Their disorientation and confusion over what I thought was crystal clear may be disheartening at first, but it's also invaluable. It lets me see where I'm leading the reader astray in my writing. I long to be subtle and witty and evocative (my new favorite word), and yet, well, I'm not. But with help from their eyes, I might still get there.

In much the same way a dedicated group of readers can quickly identify the things that are missing, they can also see things I had no idea were there: relationships, connections, possibilities, deeper and different meanings. It's like putting a figurative magnifying glass over the essence of the story. It's a beautiful thing.

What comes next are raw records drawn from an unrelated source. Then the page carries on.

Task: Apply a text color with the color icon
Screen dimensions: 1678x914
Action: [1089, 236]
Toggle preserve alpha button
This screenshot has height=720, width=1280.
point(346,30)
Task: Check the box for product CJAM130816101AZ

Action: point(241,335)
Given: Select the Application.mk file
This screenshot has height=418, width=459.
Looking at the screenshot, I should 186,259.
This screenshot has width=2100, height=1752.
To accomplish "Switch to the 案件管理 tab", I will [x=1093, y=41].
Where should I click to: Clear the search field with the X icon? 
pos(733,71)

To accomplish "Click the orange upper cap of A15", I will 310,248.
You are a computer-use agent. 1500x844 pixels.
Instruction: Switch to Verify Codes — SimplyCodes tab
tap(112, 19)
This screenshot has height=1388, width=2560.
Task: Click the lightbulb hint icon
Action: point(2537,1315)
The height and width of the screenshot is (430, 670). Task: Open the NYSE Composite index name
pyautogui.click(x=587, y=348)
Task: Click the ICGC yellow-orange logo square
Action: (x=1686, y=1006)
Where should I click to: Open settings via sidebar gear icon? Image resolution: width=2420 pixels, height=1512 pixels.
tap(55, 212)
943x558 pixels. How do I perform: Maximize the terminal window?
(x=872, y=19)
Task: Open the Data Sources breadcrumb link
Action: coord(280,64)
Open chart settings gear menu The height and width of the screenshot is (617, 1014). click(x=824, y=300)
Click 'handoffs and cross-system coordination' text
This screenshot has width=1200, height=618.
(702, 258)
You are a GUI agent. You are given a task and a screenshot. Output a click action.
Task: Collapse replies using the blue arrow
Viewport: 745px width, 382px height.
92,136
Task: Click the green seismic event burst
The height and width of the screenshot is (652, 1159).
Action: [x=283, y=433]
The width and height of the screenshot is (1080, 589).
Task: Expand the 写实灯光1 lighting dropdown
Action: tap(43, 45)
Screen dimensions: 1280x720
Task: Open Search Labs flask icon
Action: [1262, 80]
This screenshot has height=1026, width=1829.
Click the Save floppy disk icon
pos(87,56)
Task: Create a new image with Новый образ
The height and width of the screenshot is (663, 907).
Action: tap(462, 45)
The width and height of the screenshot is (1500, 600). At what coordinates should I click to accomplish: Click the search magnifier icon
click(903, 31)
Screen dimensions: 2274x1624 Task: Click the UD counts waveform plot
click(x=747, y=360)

I'm grateful for all of the people and prescriptions that help me see better. What helps you see your own writing more clearly?

5 comments:

Jane Kennedy Sutton said...

Critique groups and editors are like a good pair of glasses. Some things seem so obvious when they point them out that I can’t believe I didn’t catch them myself.

bfav said...

The blog community helps me a ton. There are many helpful blogs where you can post your writing to get feedback on you work. Miss Snark's First Victim and Flogging the Quill are two of my favorites.

lgcarlson said...

Jennifer has hit on something here. Our own eyes get lazy and quit seeing our writing quirks and habits, so what do you do? You "recruit" new eyes. As a member of Jennifer's online critique group, I appreciate her eyes, even if one of them is a bit lazy :)

Linda L. Henk said...

I have a pair of single-vision computer-distance glasses. My neck was getting sore attempting to find the right focal length through my trifocals. Critique groups and classes like the one Kerrie Flanagan taught (Reading like a Writer) help me in my writing. Maybe I just like working with colored pencils.

Jennifer Carter said...

Yes, those obvious things sting a little!

Thanks for your support, Lynn, and also for my new favorite word. ;)

Linda, I think those colored pencils really made an important impression on you. Kerrie must be onto something there!